- **Required actions**
**a)** In the passage on declined patient requests, what is the real usefulness of the CA 125 test?
**b)** Please carry on the passage on declined patient requests, picking up after its final sentence.

- **Reading passage**
++++++++++++++++++++

I said no when Nora Williams asked me to order a CA 125 blood test the other day. She is worried about ovarian cancer, not because of any family history, but because she, in her own words, just has the worst luck. She is an anxious woman, and I would have loved to help relieve her anxiety, but I couldn’t.
I said no when Mark Michaud asked for an antibiotic, even though he was miserable after several days of cold symptoms which had by now turned into a severe and productive cough with thick, yellow sputum.
I even said no when Jim Westerdahl asked for an MRI of his back after his sciatica attack cleared on prednisone. “I just want to know what’s going on in there”, he said, “so I know what to expect.”
I seem to be saying no a lot lately. More and more often, patients present with requests for specific tests or treatments, sometimes as a direct result of searching online for ways to screen for, diagnose or treat disease.
Nora Williams’ fears of ovarian cancer cannot be allayed by a CA 125 test. Women often ask for it, but the sad truth is that for an average risk woman without a family history of the disease, a positive test means ovarian cancer only 20% of the time, and only 50% of early ovarian cancers cause a rise in this particular tumor marker. The real usefulness of this test is to follow an already advanced ovarian cancer for recurrence after treatment.

++++++++++++++++++++

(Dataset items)
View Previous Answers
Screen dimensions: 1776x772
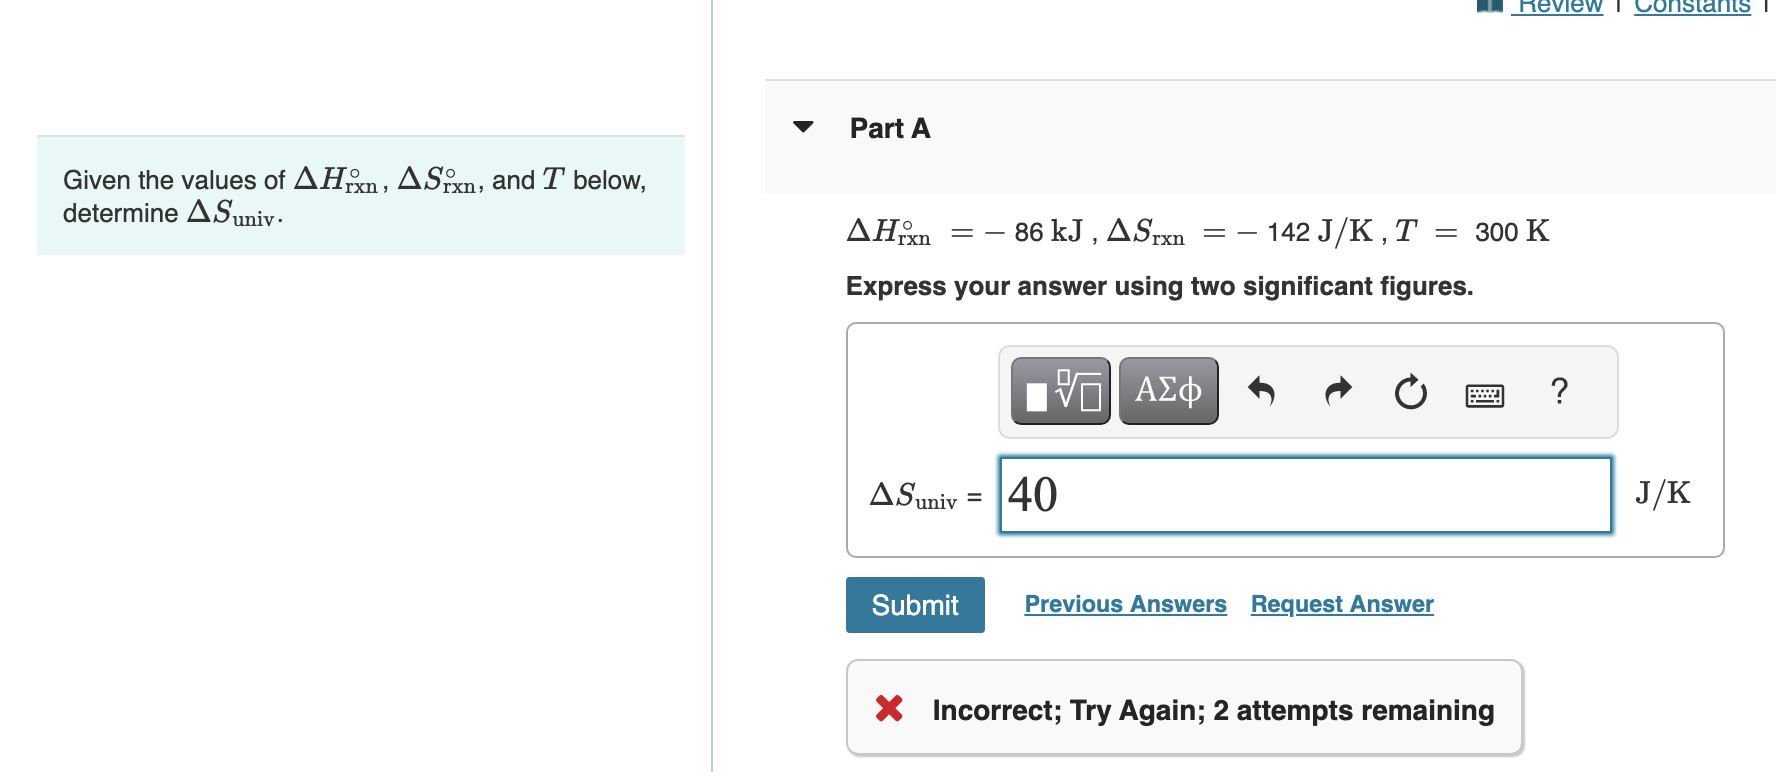[1125, 604]
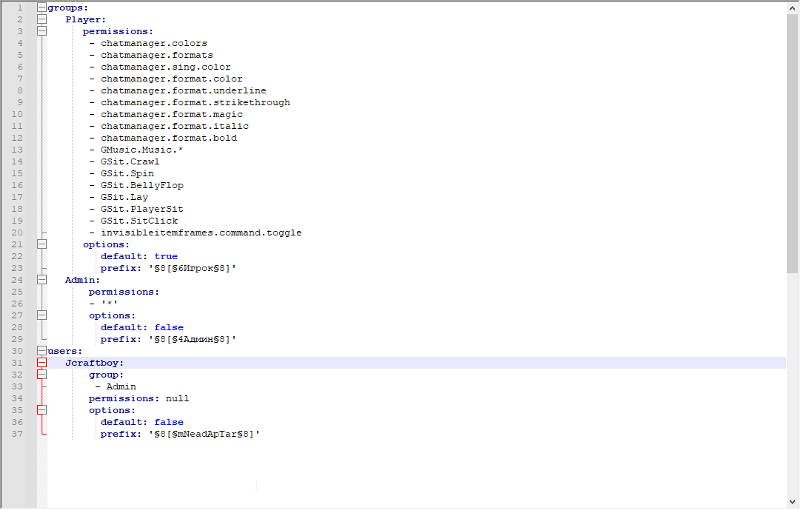Click the 'true' value after Player's default
The width and height of the screenshot is (800, 509).
[166, 257]
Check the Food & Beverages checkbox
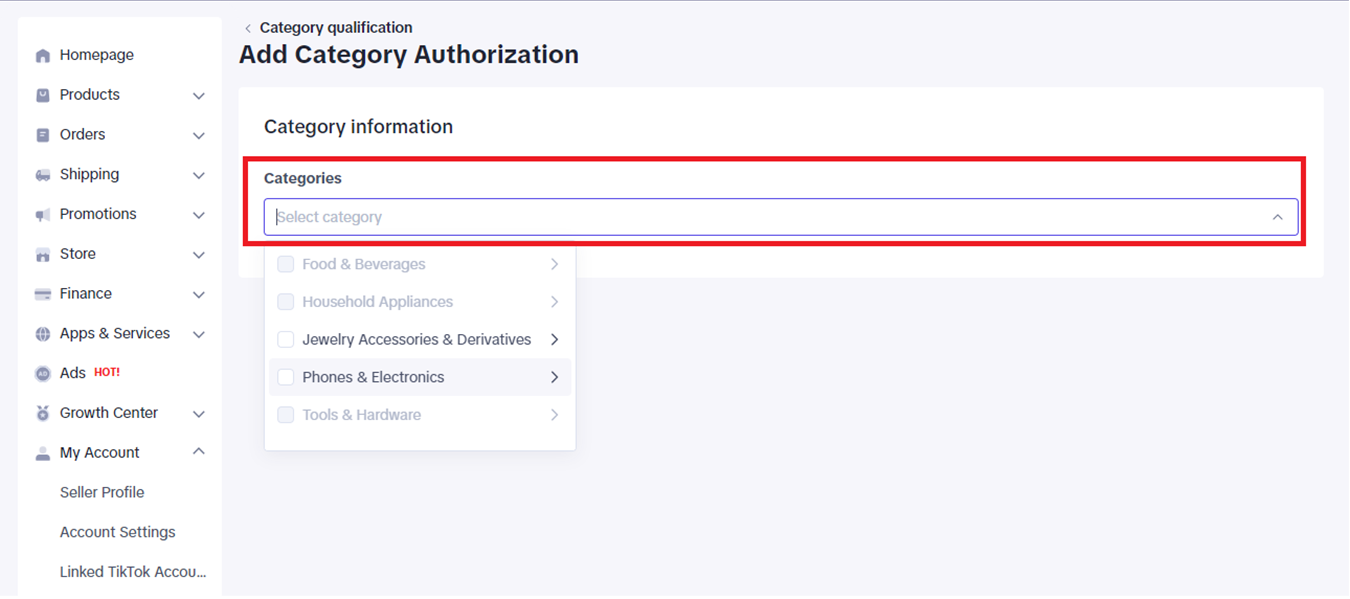The height and width of the screenshot is (599, 1350). [x=286, y=264]
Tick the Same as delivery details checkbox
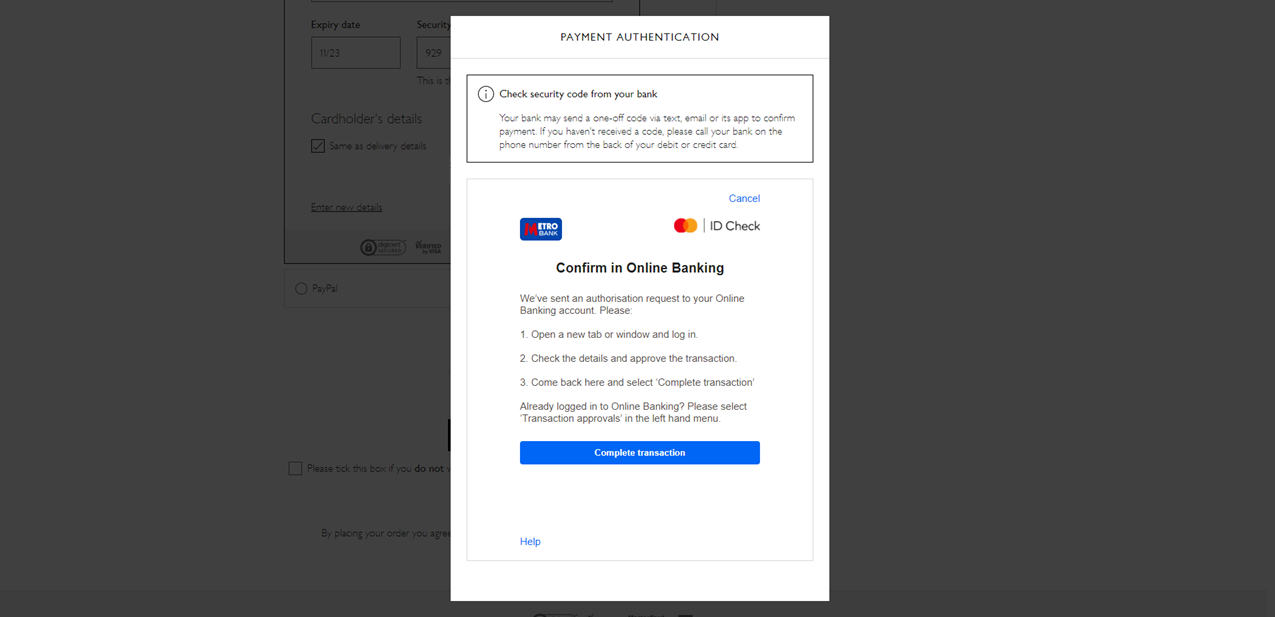Image resolution: width=1275 pixels, height=617 pixels. [x=318, y=146]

++++++++++++++++++++

- **Results**
**a)** To follow an already advanced ovarian cancer for recurrence after treatment.

**b)**
Mark Michaud, like many other people, wishes antibiotics would work on viral infections, but they don’t. Twenty years ago I might have treated his type of bronchitis with an antibiotic, but now we know that colored phlegm does not necessarily mean an infection is bacterial.
Poor Jim Westerdahl. Whether an MRI showed a herniated disc or not, that would not help predict his risk of recurrence. It has been said that 10% of healthy people have MRI evidence of significant disc disease, but no symptoms. His symptoms were already gone, so he didn’t need any treatment, and a $1500 MRI would not help predict future symptoms any more than flipping a coin.
Sometimes I say no when patients want disability parking placards, electric scooters or narcotic pain medications when it really is in their best interest to push themselves a little harder.
I say no when patients ask me to write prescriptions in their name for an uninsured family member, and I say no when patients ask for expensive, new medications they have seen advertised on TV when there are effective, tried-and-true generics that work just as well.
I also say no when patients call in with a request for a prescription when they have self-diagnosed something I haven’t seen them for many times in the past.
Saying yes is often faster in the moment, since a no requires a thoughtful explanation, but my job is to consider the long-term consequences of every clinical decision. As a physician I have the freedom to ignore the guidelines and the scientific evidence that’s out there when I think my patient doesn’t fit the usual pattern. We need to be careful with that power if we want to keep it.